The first park, located in Cricket St Thomas in Somerset, was based around an existing wildlife park and the Cricket House country estate. The Crinkley Bottom park was based around Mr Blobby. A Blobby-themed house called "Dunblobbin'" was the main attraction, along with several other themed areas based on British children's television including Noddy and The Animals of Farthing Wood. The park opened in 1994 and was popular. In 1995, a water river ride based on children's television was opened with plans being made to open a replica of "The Great House" set from the television programme in Cricket House. In 1996, Edmonds pulled out of backing the park, though due to contractual rights the majority of the attractions remained. These were removed in 1997. References to Mr Blobby were removed, with Noddy being used as the main character for the rebranded Cricket St Thomas Wildlife Park until the whole area was closed in 1997. After rebranding, the Dunblobbin area was closed and sealed off.

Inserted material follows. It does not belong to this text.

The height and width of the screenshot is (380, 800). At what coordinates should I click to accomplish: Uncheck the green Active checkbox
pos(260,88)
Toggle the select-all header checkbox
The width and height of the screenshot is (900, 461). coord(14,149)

In the 2000s, urban explorers rediscovered the abandoned Dunblobbin' house, which led to more people returning to Cricket St Thomas to see it. The owners of the land initially blocked off the site, eventually demolishing Dunblobbin' in 2014 due to vandalism, trespassing, and the holding of illegal raves. The polystyrene toilet was taken from the house in 2013 and placed in an art gallery.

==Morecambe==
In 1994, Lancaster City Council agreed a deal with Edmonds to open a Crinkley Bottom on the grounds of Happy Mount Park in Morecambe, Lancashire. Councillors voted 59–1 in favour of a £300,000 investment. The park received outside sponsorship from Fuji and Mars, with British Rail giving the park free advertising by promoting the nearby Bare Lane railway station as "Bare Crinkley Bottom". It opened in July 1994 as "Noel Edmonds' World of Crinkley Bottom". Problems started to emerge shortly after opening. A month later, a liquor licence was granted to the park over complaints from Bare residents that it would lead to "hooligan" behaviour in the surrounding areas. Visitors started writing to the local paper to complain about a lack of facilities, with a 6,000-strong protest group formed to oppose it. In November, the Labour-led council voted to withdraw its support because the park was not meeting the promised visitor or income targets, thus closing the park after only thirteen weeks open to the public.

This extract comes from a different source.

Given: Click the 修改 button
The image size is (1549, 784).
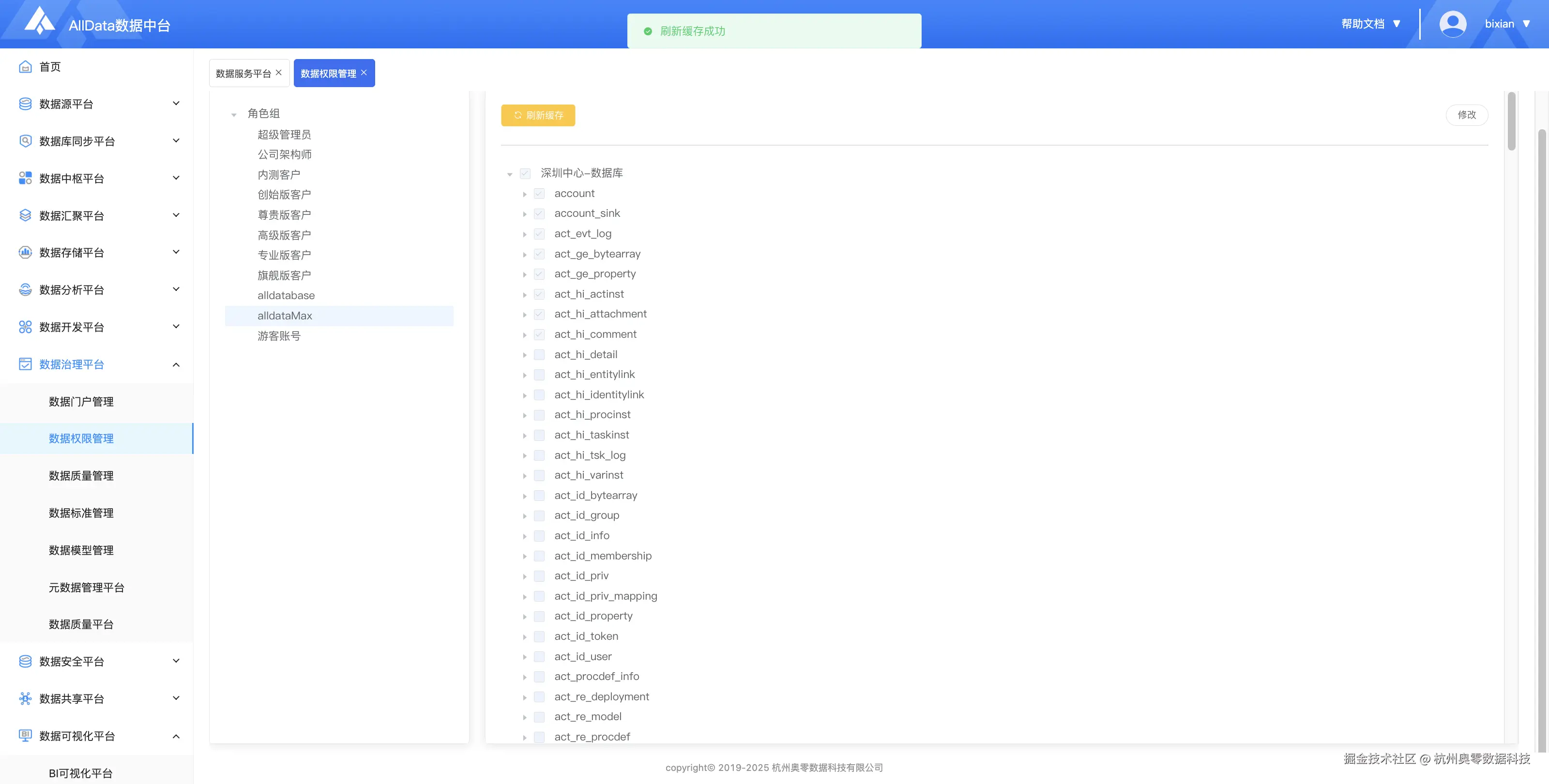Looking at the screenshot, I should (1466, 115).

The council sued Edmonds and Unique for failing to reach the predicted targets on the grounds of misrepresentation and negligence. Unique countersued for the council unilaterally changing the contract so they kept all the gate receipts. The court found that the council had acted unlawfully during its handling of Crinkley Bottom and dismissed their claims while Edmonds was awarded £950,000 in damages. The fiasco gained the name of "Blobbygate". After a negative report into the council's handling of the situation, which had cost the local taxpayers £2.6 million, Edmonds stated that: "We wanted people investigated because they cheated the people of Morecambe out of something very significant. I thought Morecambe was famous for shrimps; now it's notorious for fudge." In 2016, the Countdown host Nick Hewer visited Morecambe to film a segment for BBC One's The One Show, detailing the park and resulting scandal.

==Lowestoft==
In 1996 in Lowestoft, Suffolk, Unique licensed a Crinkley Bottom attraction at Pleasurewood Hills. During their Crinkley Bottom licence, the park transformed its theatre into a castle. This arrangement only lasted for a year due to a change of ownership.